You, lucky cineaste, have been chosen to see the archives of elusive filmmaker Stanley Kubrick. You sail across the sea in deference to the director's reluctance to fly. One of his associates takes you the roundabout way to the English countryside in St. Albans, and the Kubrick estate in Childwick Bury. Four electric gates open, and you stroll around the grounds to rooms, more rooms, and portable cabins full of boxes, whose contents Kubrick devoted his life to organizing. Sliding—not lifting—off a specially designed top, you start to rifle through the secrets of the auteur.
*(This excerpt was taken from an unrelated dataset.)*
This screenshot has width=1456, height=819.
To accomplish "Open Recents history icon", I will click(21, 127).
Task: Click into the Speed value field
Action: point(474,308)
Or, in a less mythical adventure, you buy this 411 x 300mm book: this glossy volume of 544 pages and twelve pounds, succulent and cumbersome as a Thanksgiving turkey, a portfolio of an archive in its own box, with a handle for portability. Leafing through it, with different colored tabs marking each film, is easier than going to an archival trove. You've no appointment, dust, or fear of fingertip oil. Two hundred dollars arranges your personal Kubrick tour, if you have not been invited to the estate, or have not seen the exhibit that has already traveled more than the director, running through July 2004 in Frankfurt, April 2005 in Berlin, January 2006 in Melbourne, and January 2007 in Ghent, and is scheduled to open later in 2007 in Rome, before being housed in the archive's new repository in the University of the Arts, London.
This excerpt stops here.